“It was, but a few characters were going to be played by adults, and one of those was Mrs. Higgins, the professor’s mother.”
“Okay, but your mom didn’t break out.”
“Right as her individual audition ended, someone called the applicants over to learn some moves for the racetrack scene. I overheard the director talking to the assistant, and they said she was terrible, and wouldn’t be a good fit for Mrs. Higgins.”
“That’s a lot for a kid to deal with.” Bea frowns. “But how did you wind up?—”
“I argued with them. I told them that Mom could change whatever they wanted, if only they gave her some notes. I told them they were wrong about her, and that she just needed a chance.” I wince.
“And?”
“I guess I reminded them of Eliza, popping off about injustice. They asked me to read a few scenes and we’d keep talking about how my mother would make a great Mrs. Higgins.”
“But really they wanted you.”
I shrug. “Then they asked me if I could show them how my mom would sing a few songs. I told them she was a way better singer than I was, but I did it.” I grimace. “You can see where this is going. They ended up picking me for Eliza even though I hadn’t auditioned. Mom. . .she?—”
“Oh, I bet your mom was giddy.” Bea’s eyes are dancing. “Even if she didn’t get the part, she could live vicariously through you.”
“Not exactly.” I can still see Mom’s eyes flashing, her lips thin and tight. “She was. . .unenthusiastic. She tried to talk the director into finding someone else, but I insisted on taking the role.”
The furrowed brow is back. “But if you didn’t want to do it--”
“I’d made a deal with the director,” I say. “I told him that I’d take the role, but only if he cast my mother as Mrs. Higgins.” I shrugged. “I couldn’t exactly tell Mom that I’d bargained for the first decent role she’d been offered in years. She’d have been. . .disappointed. So I kept my mouth shut and gritted my teeth and prepared to act my little heart out.”
“You’d never done a play before that?”
“I did a few plays at school,” I say, “but they upset my mom, so I avoided them after that. Mostly I did choir. Singing’s my thing, not acting.”
“When you sing you get up on stage and act some, so just channel that and today should be a breeze,” she says. “When you get nervous, remind yourself that you’re just singing.”
I roll my eyes. “While a million cameras record my face, my body, and my interactions with Jake.”
Bea smirks. “Better you than me.”
“Gee, thanks,” I say.
“But seriously,” Bea says. “You really do have a face, a body, and a voice for film. You look amazing.” She points at my eye. “You should probably redo the mascara though. Right now you look a little like Twiggy on that side, by comparison.”

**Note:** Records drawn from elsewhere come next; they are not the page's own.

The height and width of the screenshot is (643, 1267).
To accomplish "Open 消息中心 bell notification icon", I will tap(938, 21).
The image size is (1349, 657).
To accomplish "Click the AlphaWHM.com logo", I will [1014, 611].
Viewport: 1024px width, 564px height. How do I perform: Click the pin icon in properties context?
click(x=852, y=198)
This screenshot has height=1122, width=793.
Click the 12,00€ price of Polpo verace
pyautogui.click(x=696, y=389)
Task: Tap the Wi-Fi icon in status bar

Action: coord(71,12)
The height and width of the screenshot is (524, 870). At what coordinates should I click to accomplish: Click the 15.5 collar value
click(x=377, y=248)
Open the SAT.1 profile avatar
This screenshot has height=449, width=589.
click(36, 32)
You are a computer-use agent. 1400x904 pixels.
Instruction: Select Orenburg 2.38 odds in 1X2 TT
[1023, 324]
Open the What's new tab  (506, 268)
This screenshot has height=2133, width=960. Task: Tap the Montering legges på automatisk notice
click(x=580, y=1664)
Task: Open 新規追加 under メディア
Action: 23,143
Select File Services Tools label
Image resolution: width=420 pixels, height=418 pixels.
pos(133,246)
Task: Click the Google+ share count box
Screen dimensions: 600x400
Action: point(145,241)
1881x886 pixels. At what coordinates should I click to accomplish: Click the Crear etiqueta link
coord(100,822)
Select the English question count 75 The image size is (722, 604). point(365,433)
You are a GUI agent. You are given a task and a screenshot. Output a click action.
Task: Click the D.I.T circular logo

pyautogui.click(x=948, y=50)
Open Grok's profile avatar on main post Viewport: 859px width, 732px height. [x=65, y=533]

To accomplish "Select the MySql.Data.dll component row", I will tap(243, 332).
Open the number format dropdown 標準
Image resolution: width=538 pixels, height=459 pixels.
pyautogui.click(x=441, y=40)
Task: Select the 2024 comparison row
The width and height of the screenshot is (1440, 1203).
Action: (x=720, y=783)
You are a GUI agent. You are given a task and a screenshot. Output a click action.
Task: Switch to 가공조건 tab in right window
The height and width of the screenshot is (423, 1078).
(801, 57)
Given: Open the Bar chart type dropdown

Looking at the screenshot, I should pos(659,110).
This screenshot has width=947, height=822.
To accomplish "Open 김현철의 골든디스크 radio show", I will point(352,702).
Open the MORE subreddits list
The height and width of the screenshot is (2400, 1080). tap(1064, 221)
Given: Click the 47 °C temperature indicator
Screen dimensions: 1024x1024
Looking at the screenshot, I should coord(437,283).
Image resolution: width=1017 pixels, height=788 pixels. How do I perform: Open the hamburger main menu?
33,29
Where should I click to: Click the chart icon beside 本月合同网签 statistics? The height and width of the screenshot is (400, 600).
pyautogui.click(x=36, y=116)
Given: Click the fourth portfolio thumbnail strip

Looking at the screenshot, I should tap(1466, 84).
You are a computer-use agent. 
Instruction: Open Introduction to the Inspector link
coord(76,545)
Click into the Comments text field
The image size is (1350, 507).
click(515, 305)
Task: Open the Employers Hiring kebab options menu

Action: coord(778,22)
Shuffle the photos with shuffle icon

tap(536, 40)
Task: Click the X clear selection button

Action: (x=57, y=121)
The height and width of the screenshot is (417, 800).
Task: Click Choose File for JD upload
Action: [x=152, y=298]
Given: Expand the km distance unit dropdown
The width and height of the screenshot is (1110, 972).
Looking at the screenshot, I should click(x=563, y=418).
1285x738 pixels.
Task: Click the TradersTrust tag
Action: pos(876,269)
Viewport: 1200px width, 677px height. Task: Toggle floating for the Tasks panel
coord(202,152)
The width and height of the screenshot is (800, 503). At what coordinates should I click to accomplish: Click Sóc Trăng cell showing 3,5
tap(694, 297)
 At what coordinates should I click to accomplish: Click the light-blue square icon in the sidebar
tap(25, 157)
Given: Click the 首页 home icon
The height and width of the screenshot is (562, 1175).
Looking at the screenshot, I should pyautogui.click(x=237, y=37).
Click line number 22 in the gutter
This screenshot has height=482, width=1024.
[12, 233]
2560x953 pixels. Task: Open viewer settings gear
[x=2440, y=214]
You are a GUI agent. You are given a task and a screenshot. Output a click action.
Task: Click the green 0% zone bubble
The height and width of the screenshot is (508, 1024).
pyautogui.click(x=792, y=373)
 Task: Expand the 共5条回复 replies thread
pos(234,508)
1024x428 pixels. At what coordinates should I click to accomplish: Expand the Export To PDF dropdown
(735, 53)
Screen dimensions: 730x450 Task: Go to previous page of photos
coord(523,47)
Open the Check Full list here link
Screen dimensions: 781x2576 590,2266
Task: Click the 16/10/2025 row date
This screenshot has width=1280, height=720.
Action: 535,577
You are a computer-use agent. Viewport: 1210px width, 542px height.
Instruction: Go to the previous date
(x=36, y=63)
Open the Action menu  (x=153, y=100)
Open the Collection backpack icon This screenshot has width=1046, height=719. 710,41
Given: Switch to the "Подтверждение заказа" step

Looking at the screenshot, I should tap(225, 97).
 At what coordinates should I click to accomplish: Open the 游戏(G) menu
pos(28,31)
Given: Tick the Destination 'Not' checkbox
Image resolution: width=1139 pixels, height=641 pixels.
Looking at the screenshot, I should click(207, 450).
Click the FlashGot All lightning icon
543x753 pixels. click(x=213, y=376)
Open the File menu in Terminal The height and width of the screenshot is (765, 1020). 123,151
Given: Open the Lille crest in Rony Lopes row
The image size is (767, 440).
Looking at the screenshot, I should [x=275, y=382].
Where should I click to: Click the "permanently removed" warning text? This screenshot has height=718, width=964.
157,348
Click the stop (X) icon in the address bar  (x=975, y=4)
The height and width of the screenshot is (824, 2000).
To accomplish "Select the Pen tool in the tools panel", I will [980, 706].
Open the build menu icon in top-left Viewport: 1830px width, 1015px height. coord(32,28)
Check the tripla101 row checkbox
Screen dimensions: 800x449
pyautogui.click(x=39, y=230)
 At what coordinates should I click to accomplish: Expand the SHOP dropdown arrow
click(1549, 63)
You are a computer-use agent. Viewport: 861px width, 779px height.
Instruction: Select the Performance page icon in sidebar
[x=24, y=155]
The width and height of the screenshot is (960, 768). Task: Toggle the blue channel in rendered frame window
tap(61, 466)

She’s probably referencing some old movie or something—I swear, Bea would fit right in if she had been born in the early nineteen hundreds. I have been slowly trying to watch a few of the old movies she loves with her at night, because she makes a lot of references I just don’t get. I’ve learned it’s better not to let on that I have no idea what she’s talking about, or I’m in for an hour-long recap.
As we’re traveling to the set, this time to actually record, I can’t help my knee from bouncing.
Bea drops a hand on it. “As someone who acutely understands your reticence to do this,” she says, “let me just say. . .let Jake do the hard parts. When you get stressed out, just look my way, smile, and sing.”
“Is that what you do? You just sing and smile?” I arch an eyebrow. “Because you and Jake aren’t related, you know. You could be in the video.”
“I could if I sounded like you—but think about the PR they can get from this, once people hear your voice and see you together? You’re already trending.”
“Me and Jake?” I roll my eyes. “Please.”
“Please, what?”
“The world’s prettiest man and the world’s ugliest woman?”
Bea slaps her hand against the glass in the cab. “You aren’t ugly. Stop saying that. I forbid you to say it ever again.”
The cab stops. I yank the door handle and climb out. “Just because I’m not saying something doesn’t mean it’s not true.”